• **Requirement**: From the entries, copy every line that carries the string "agent".

• **Supplied information**:
※ ※ ※

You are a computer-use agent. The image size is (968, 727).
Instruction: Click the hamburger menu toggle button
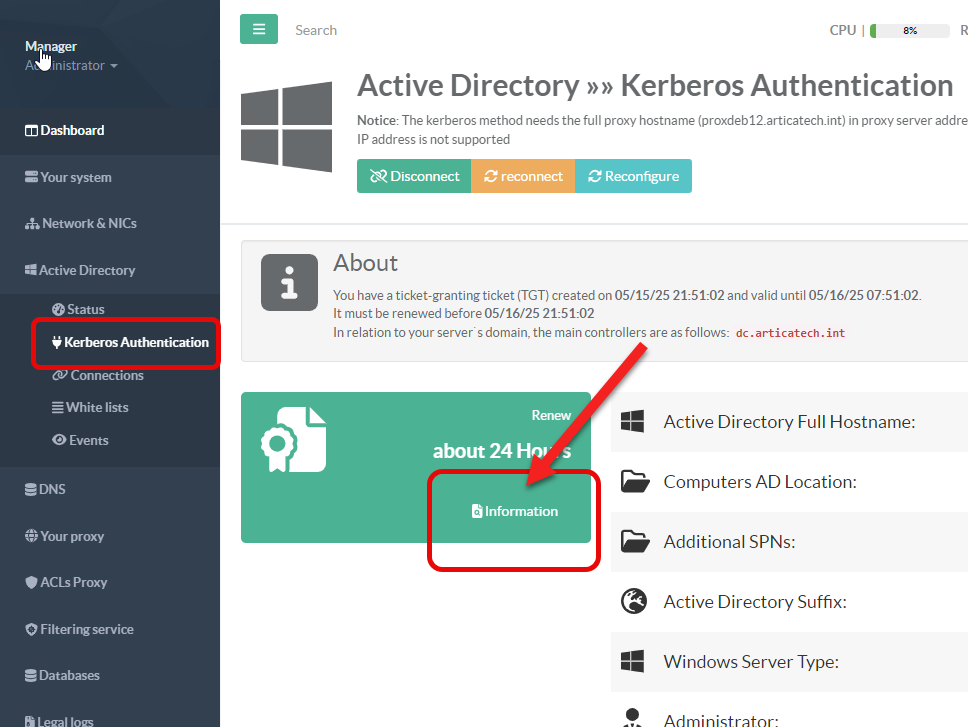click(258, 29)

※ ※ ※

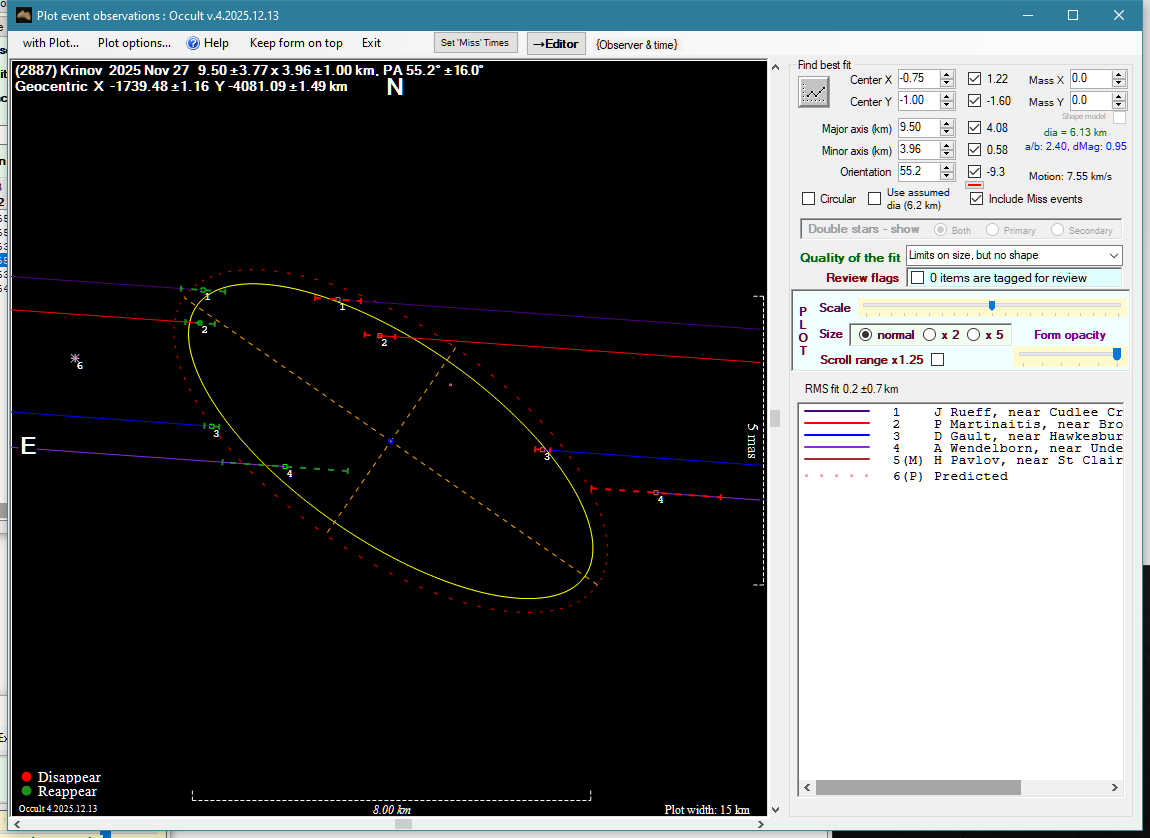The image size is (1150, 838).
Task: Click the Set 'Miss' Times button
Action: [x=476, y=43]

※ ※ ※

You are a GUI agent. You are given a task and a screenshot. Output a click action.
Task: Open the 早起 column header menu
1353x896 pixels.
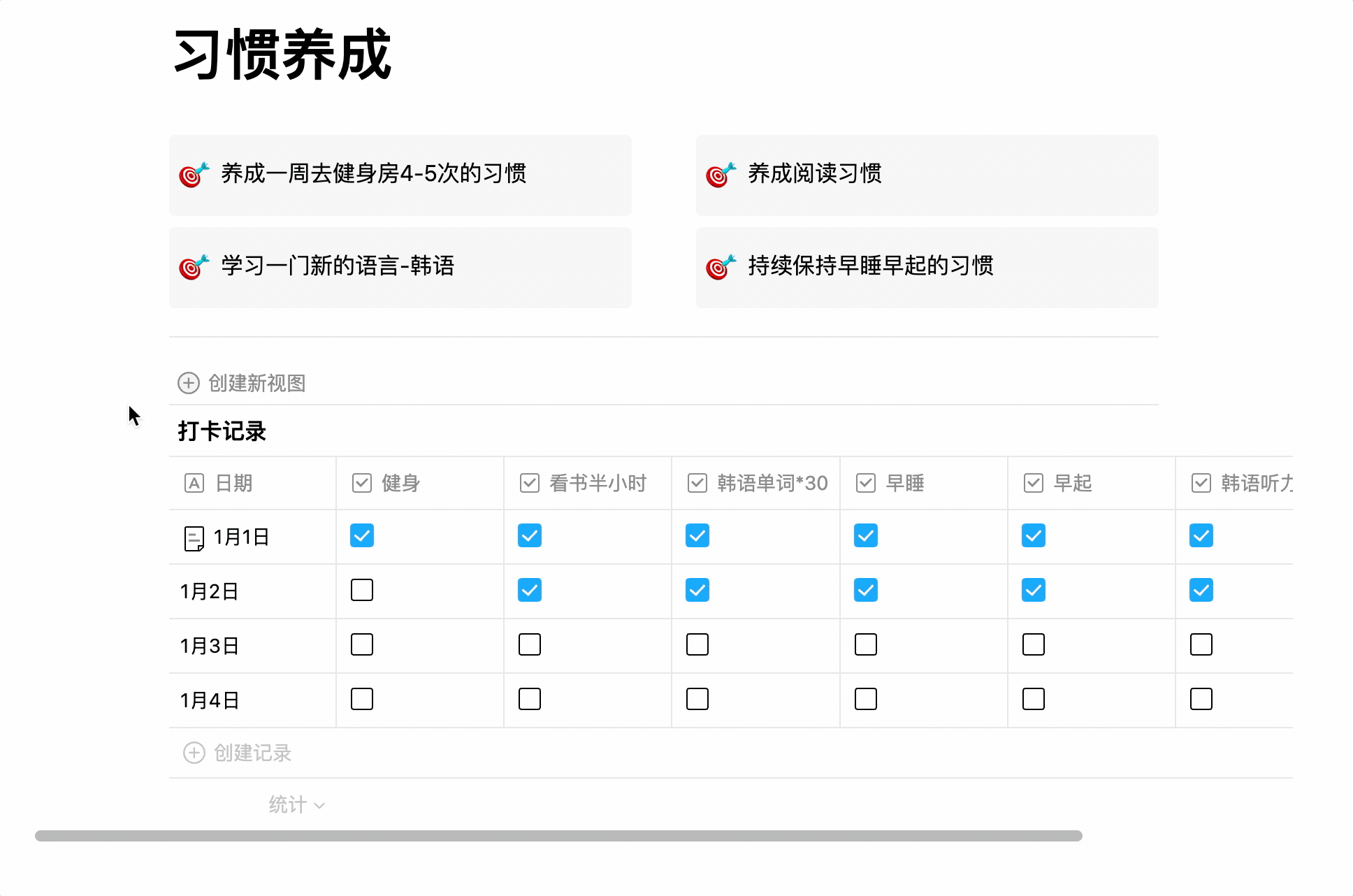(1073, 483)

※ ※ ※

• **Response area**:
You are a computer-use agent. The image size is (968, 727).
You are a GUI agent. You are given a task and a screenshot. Output a click action.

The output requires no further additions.